No parece que San José pertenezca a la clase de
santos que despiertan admiración y suscitan deseos de emular sus actos. Más
bien habría que situarle entre ese tipo de hombres en lo que si uno, por
casualidad, se fija alguna vez, jamás siente comezón de echarle una segunda
ojeada. Al tipo, diríamos, de los hombres grises, esos que nunca se
distinguen de los demás porque se funden de tal manera en el conjunto que ni
el más pequeño pormenor es lo suficientemente llamativo como para atraer la
atención; y no a esa otra clase se pone como modelo o arquetipo al que se
deba aspirar (…)
Y no es necesario al Señor el lucimiento delante
de los hombres; ni siquiera es preciso que tengan noticia de nuestra
existencia, porque ni lo uno ni lo otro tiene la más mínima importancia.
Basta solamente realizar los pequeños y vulgares deberes cotidianos con amor
y humildad, y con la mirada puesta en agradar a Dios, pues a sus ojos esto
es lo que da testimonio de la calidad intrínseca de un hombre. En suma,
recordar que “ningún hombre es despreciado por Dios. Todos, siguiendo cada
uno su propia vocación -en su lugar, en su profesión u oficio, en el
cumplimiento de las obligaciones que le corresponden por su estado, en sus
deberes de ciudadano, en el ejercicio de sus derechos-, estamos llamados a
participar del reino de los cielos”, en palabras de monseñor Escrivá de
Balaguer. Y José, el último de los patriarcas nos enseñó cómo con este modo
de vivir se puede llegar a ser un gran santo.

■ Material aportado ■
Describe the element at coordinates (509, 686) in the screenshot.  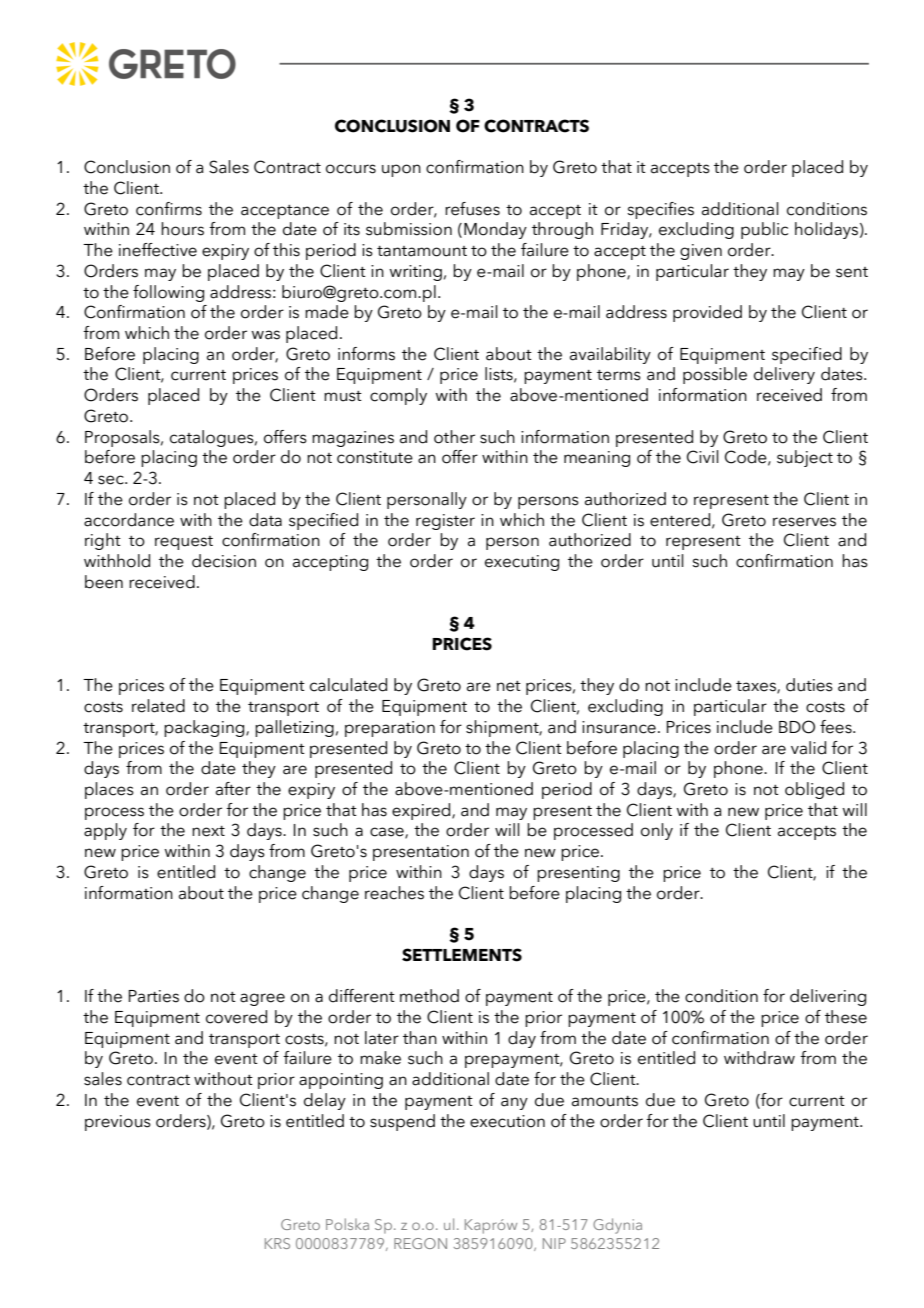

■ Tareas propuestas ■
(1) Responde con datos del texto sobre San José:
(a) ¿Entre qué tipo de hombres habría que situar a San José?
(b) ¿Con qué actitud basta realizar los pequeños y vulgares deberes cotidianos?
(c) ¿En palabras de quién se afirma que "ningún hombre es despreciado por Dios"?
(2) Repite el fragmento del texto sobre San José comprendido entre "Basta solamente realizar" y "un gran santo.", ambos incluidos.
(3) ¿Cómo resumirías en dos oraciones el texto sobre San José?
El material es independiente del texto y no forma parte de él.

■ Respuestas por tarea ■
(1)
(a) Entre los hombres grises, que nunca se distinguen de los demás.
(b) Con amor y humildad, y con la mirada puesta en agradar a Dios.
(c) En palabras de monseñor Escrivá de Balaguer.

(2)
Basta solamente realizar los pequeños y vulgares deberes cotidianos con amor
y humildad, y con la mirada puesta en agradar a Dios, pues a sus ojos esto
es lo que da testimonio de la calidad intrínseca de un hombre. En suma,
recordar que “ningún hombre es despreciado por Dios. Todos, siguiendo cada
uno su propia vocación -en su lugar, en su profesión u oficio, en el
cumplimiento de las obligaciones que le corresponden por su estado, en sus
deberes de ciudadano, en el ejercicio de sus derechos-, estamos llamados a
participar del reino de los cielos”, en palabras de monseñor Escrivá de
Balaguer. Y José, el último de los patriarcas nos enseñó cómo con este modo
de vivir se puede llegar a ser un gran santo.

(3) San José no parece un santo que despierte admiración, sino uno de esos hombres grises que se funden en el conjunto sin atraer la atención. Al Señor no le es necesario el lucimiento: basta realizar los pequeños deberes cotidianos con amor y humildad para agradar a Dios, y José, el último de los patriarcas, enseñó que con ese modo de vivir se puede llegar a ser un gran santo.